- Exercise -
Resume the opinion piece on the Lokpal Bill and extend it past its final sentence.

- Excerpt -

Some stakeholders have problems with the haste in passing it – wanting it to be passed in just three days; others have problems with certain sleight of hand tactics of the ruling party like the introduction of religion-based reservations through backdoor. Team Anna meanwhile has its own concerns, the primary one being their belief in the finality of their own wisdom which the Government draft wishes to negate.

Passage of the Bill using the characteristic brute power by the Government may do double damage – it will take  the wind out of the issue while at the same time render the entire 8-month old movement redundant. The Left parties have a point when they question the tearing haste with which the Bill is sought to be passed. Such an important legislation should have been discussed sufficiently before it is passed.

But the Government has no time. Anna’s threat of another fast and another nationwide movement looms over the Government. It can’t risk this at a time when it is heading for crucial elections in the coming months. However, Gurudas Dasgupta’s comment that ‘the Government is scared of an ex-bureaucrat, an ex-cop and someone who pretends to be the modern-day Mahatma’ is quite uncharitable.

He should instead have questioned the motives of the Government for bringing this Bill before the House at the fag end of the Winter Session. There can’t be any justification for this delay. This is the simple and age-old technique of procrastination that all governments follow with legislations that they don’t really want to pass. That the leaders of the Government were never interested in this Bill became obvious on several occasions in the last few months.

Their handling of anti-corruption movements, be it led by Anna or Ramdeo, clearly betrayed their utter antipathy to the idea of Lokpal. It got reinforced by their farcical negotiations with Team Anna. Team Anna had to finally walk out of the negotiation room realising that the Government is just not interested.

Naturally for the Government all that is needed is an excuse to not pass the Bill. The way it was drafted and the craftiness with which the irrelevant issue of Minority reservations got tagged to it bares the real intentions of the Government. Senior and respected Minister Pranab Mukharjee tried a trick in the Parliament when he insisted that the question of Minority reservations as part of Lokpal Bill is a question of Legislative competence of the House.

This is an utterly fraudulent argument. Firstly, the Lokpal is not an institution for empowerment. It is an institution for eradicating corruption. What we needed were provisions to pick up people with enough profile to tackle corruption irrespective of caste, creed, language, sex or religion. All these considerations are necessary only when we promulgate laws for affirmative action. In that sense Pranabda’s argument of Legislative competence is misleading.

- Recorded information -
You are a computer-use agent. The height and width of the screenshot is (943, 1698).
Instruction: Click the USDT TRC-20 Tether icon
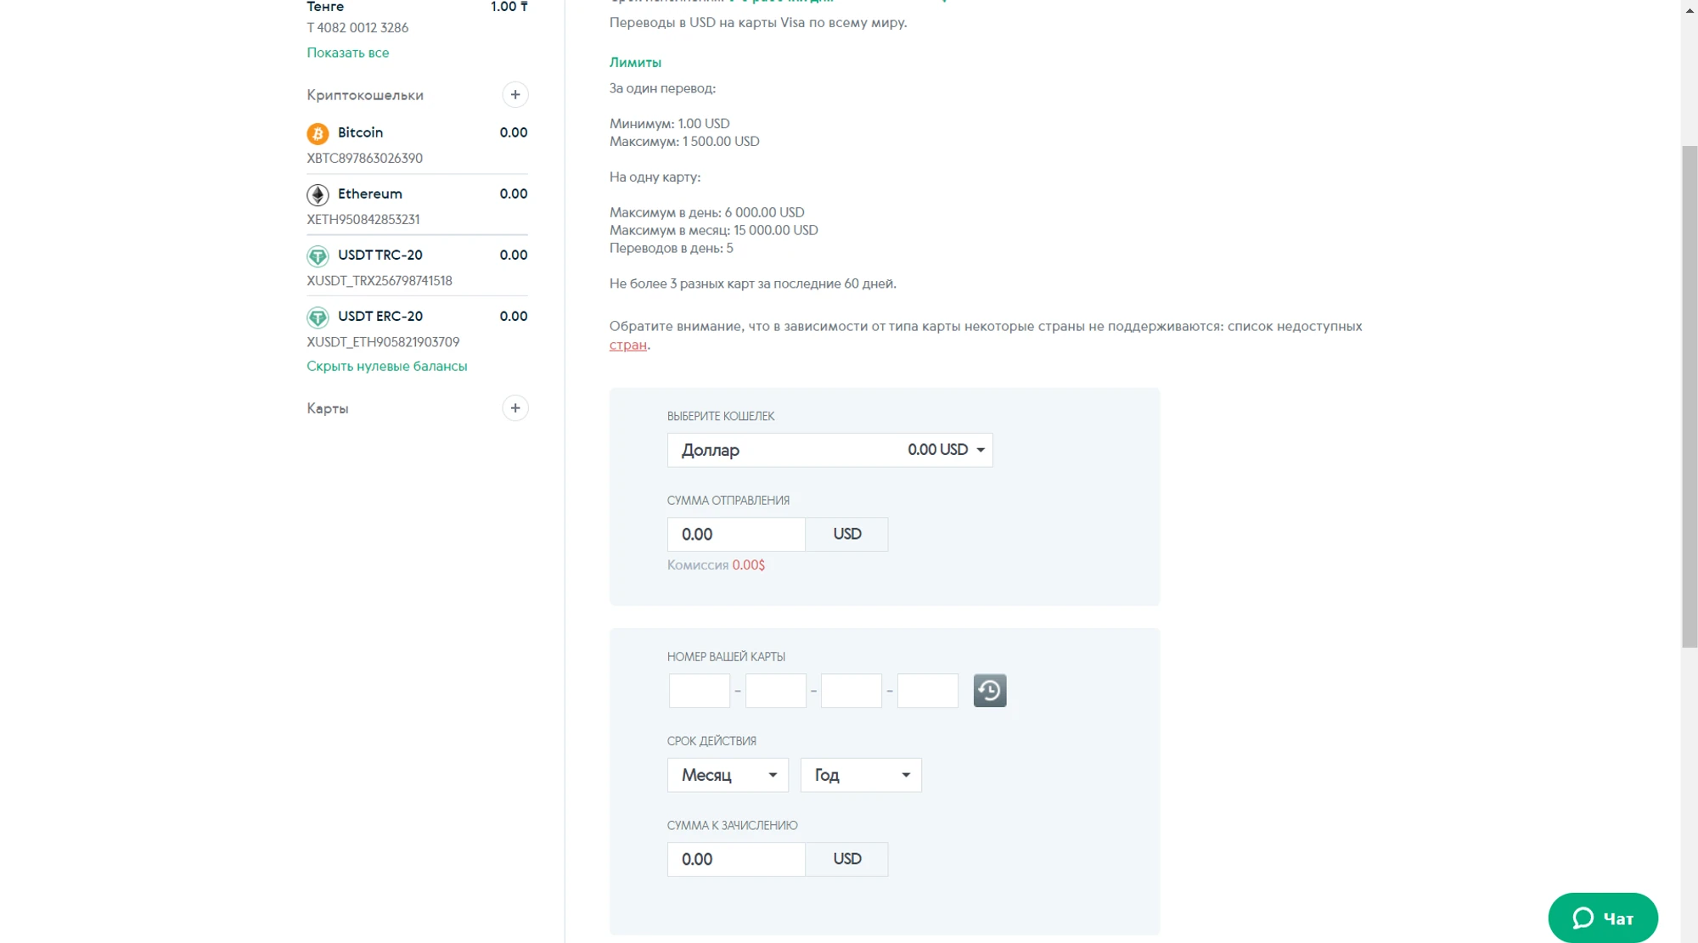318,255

==

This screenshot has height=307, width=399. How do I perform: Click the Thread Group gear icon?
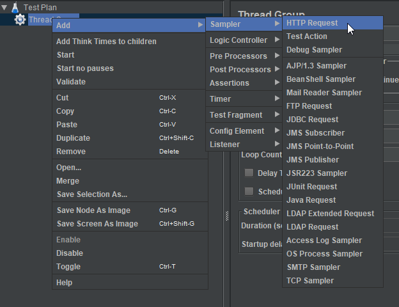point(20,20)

- Solved exercise -
Secondly it is a wise trap in which it appeared that even the Opposition had initially walked into. The line of argument of some Members of the Opposition that the courts will reject such legislation indicates this amply. What needs to be made clear is that the question is not whether the courts will uphold the provision or not; the question is whether the Constitution permits such a legislation to be passed. In that sense the Legislature is not competent to promulgate or pass any Law that goes against the Constitution.

Reservations based on religion have no sanction in our Constitution. Enough discussion took place on this subject in the Constituent Assembly and a decision was taken to extend reservations only to the Scheduled Castes and Tribes. The courts too have reminded this aspect to the governments several times before. The courts have additionally stipulated that reservations shouldn’t exceed 49% in any given situation. Yet for the Government to propose that there will be a 50% reservation for SC, ST, OBC, women and minorities in Lokpal appointments is sheer audacity.

As opined rightly by the BJP, this is an attempt to bring in minority reservations by the back door. This unconstitutional act must be resisted. Unabashed Minorityism has taken a heavy toll on our national unity and integrity. It can’t be allowed to continue for narrow political gains. It doesn’t help the minorities either. They better realise it.

Some parties, especially the Congress, have the habit of flaunting this Minority card every time they are in trouble or they need some electoral dividends. Before the previous round of State elections they raised the false bogey of Ranganath Mishra Commission report and made promises to the minorities. Elections were over and everybody forgot about it. Just before the last General Election they again raised the issue of Sachar Committee Report. Lot of din followed.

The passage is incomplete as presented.